Lack of planning especially content planning is what keeps many Web sites from success. That’s what a recent MarketingProfs.com article contends, and I couldn’t agree more!
Writer Gerry McGovern urges executives and marketers to “Develop a Five-Year Plan for Your Site.” I’d encourage anyone involved with site planning or content development, corporate or otherwise, to read this article. It’s a fabulous reality check.
This article sparked several thoughts, which I’d like to share…
McGovern writes, “Too many of your senior managers still don’t understand the Web. They use it only occasionally and thus lack practical experience. This often results in their caring more about what color a button is than what the content is communicating. They need winning over, and that takes time.”
Amen to that! I find too often in Web projects that key people in an organization (the people who most need to understand and support each other in order to create a great site) quickly lose patience with each other.

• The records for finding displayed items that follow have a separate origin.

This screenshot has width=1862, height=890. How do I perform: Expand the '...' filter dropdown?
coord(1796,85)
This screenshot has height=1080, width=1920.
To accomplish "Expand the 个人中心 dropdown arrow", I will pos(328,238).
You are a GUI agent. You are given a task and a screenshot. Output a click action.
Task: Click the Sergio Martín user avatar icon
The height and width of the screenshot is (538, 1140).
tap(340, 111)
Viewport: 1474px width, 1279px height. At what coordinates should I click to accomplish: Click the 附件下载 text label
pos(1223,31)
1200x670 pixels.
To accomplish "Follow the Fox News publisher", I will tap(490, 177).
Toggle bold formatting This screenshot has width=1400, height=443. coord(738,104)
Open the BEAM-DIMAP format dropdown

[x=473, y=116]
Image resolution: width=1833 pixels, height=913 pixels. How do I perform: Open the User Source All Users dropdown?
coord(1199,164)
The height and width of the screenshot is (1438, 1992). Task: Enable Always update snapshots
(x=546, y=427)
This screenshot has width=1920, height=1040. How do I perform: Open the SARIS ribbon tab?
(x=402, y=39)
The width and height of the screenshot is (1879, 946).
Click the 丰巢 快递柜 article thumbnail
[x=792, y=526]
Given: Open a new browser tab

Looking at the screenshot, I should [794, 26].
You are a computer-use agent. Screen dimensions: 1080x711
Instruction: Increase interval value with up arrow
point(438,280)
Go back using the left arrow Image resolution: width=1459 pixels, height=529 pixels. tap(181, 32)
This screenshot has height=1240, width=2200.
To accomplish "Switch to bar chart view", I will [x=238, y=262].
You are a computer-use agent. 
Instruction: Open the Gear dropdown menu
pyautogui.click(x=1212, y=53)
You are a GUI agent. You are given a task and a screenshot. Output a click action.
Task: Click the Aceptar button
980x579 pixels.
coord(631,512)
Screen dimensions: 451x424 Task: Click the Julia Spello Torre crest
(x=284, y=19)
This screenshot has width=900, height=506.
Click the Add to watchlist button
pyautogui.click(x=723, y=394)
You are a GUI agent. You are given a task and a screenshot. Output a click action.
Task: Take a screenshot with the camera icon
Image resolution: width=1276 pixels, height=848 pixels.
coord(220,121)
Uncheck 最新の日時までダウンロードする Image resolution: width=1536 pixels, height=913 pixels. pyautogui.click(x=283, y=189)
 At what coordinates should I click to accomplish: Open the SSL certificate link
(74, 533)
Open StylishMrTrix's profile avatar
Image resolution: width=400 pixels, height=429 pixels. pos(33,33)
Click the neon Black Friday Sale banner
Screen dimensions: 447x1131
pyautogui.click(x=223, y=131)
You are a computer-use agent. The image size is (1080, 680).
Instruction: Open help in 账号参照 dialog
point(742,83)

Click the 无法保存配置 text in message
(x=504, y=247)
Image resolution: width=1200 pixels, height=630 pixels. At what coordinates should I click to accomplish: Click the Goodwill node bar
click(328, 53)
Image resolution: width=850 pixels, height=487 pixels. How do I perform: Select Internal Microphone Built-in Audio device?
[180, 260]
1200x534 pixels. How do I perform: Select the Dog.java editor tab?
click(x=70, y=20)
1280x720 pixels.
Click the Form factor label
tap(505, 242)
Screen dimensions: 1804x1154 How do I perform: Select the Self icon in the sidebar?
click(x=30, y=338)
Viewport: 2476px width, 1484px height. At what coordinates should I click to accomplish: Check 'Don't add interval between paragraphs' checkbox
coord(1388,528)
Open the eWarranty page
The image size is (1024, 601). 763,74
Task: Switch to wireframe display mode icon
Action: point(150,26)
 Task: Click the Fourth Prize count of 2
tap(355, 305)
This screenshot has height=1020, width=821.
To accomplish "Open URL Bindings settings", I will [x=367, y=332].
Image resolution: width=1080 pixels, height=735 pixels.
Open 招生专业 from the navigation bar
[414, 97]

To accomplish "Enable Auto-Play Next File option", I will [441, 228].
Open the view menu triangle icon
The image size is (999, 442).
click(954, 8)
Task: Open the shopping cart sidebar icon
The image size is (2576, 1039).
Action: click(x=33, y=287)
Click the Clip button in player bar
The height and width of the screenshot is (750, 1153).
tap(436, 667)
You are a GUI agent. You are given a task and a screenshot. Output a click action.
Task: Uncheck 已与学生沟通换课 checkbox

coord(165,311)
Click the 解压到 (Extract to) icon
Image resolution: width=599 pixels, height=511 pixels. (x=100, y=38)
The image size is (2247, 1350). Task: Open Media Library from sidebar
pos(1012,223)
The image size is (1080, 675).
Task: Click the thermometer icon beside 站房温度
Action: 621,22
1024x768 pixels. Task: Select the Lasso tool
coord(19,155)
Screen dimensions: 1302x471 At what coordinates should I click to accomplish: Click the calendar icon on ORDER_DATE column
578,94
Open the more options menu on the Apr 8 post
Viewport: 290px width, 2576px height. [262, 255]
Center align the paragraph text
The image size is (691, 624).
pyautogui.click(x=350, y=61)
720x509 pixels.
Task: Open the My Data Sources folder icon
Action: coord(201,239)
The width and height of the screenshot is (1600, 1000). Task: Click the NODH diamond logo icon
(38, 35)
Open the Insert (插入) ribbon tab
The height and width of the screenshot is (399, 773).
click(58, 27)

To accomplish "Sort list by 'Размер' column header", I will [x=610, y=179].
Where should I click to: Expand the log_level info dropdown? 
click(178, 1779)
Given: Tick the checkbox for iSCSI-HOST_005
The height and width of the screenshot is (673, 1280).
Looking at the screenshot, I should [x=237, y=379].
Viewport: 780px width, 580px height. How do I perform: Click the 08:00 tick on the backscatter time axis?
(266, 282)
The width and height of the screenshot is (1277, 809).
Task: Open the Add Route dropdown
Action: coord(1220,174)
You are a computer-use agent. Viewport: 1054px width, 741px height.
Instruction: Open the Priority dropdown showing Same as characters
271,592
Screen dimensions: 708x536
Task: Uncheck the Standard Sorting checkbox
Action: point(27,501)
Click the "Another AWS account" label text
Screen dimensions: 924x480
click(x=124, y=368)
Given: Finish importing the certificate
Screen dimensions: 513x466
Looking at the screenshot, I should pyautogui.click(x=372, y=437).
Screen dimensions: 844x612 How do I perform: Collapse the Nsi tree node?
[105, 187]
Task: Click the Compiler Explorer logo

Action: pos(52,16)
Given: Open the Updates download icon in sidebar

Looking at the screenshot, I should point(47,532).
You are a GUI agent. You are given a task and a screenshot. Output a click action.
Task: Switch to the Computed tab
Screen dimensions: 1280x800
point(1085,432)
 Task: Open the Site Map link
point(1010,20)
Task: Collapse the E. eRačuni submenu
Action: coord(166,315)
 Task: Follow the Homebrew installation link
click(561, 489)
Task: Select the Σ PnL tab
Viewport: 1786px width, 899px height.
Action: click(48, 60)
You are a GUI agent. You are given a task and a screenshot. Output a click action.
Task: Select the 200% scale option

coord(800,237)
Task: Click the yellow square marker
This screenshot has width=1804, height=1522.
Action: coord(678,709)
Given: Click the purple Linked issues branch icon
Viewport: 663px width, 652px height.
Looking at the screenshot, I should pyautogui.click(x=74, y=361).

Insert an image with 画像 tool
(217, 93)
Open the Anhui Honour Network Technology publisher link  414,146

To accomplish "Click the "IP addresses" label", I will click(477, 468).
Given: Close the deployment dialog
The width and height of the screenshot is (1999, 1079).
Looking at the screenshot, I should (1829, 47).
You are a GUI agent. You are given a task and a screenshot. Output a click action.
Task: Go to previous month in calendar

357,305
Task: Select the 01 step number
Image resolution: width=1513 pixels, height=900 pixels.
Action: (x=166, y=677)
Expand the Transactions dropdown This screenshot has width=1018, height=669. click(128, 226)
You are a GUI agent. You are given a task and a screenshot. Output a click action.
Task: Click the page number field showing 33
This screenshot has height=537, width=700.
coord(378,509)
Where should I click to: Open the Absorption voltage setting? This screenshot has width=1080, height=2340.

I’ve seen more projects hopelessly sabotaged by bitterness and frustration, especially toward management, than I care to recall.
In my opinion, it’s usually best to accept that executives typically have little real interest in or experience with quality communication or publishing. Executives tend to be steeped in business-ese and political posturing, because those are important and inescapable facets of their world. Educating executives about content and communication is an ongoing task that must be addressed in little ways, often indirectly, every day.
One strategy hint: The more you can lead executives to believe that important content-related epiphanies are their idea, the more likely it is that good content policies and practices will become reality.
…McGovern also writes that often Web staff often are “…not being trained to create quality Web content. Writing for the Web is different from writing for print. It is hard, but not impossible, to get people to think Web instead of print. It takes time and training.”
Again, amen to that! Longtime CONTENTIOUS readers know I’ve been beating that particular drum for the better part of a decade.
Yes, changing how people think about content, and reworking the way that they create and publish conten, does indeed take time. Still, getting the right information and training to your staff up front can strongly influence how well your content progresses in the long run.
I’ve seen many clients make huge strides over time, based on getting appropriate advice up front, setting realistic priorities, and focusing their efforts. You don’t have to suddenly start doing everything perfectly when it comes to content. Simply pick a few important things to fix first, and start there. Any improvement is much better than none! Don’t let the perfect become the enemy of the good.
McGovern also writes, “There is very little recognition for people who create quality Web content. It’s not written into their job profiles. They don’t get part of their bonus because of it. If you want quality content, you must motivate and reward people to create it.”
Absolutely! Those are all valid and good recommendations.
Unfortunately, I must admit that it’s often not realistic to expect that sort of sea change in an organization’s internal culture. It’s dreadfully hard to change entrenched priorities and values.
To be honest, if your organization doesn’t currently possess the skills or culture to foster consistently excellent content, it’s probably better to outsource that function to skilled writers and editors. When it comes to communication, people who are not enmeshed in your organization’s internal politics and perspective often can do the job better and faster.
Yes, contract writers and editors may ask maddeningly basic questions at first, but that is a good thing! By being outside your organization, their perspective is much closer to that of your various audiences. That’s important, because if your Web site or other communication efforts don’t succeed with your audiences, then they don’t succeed at all.
…Anyway, please read McGovern’s article. Print it out and leave copies lying around your office. Try to ignore the unfortunate associations that the phrase “five year plan” might have for anyone from the former Soviet Union. I guarantee this article will spark intriguing and useful discussion.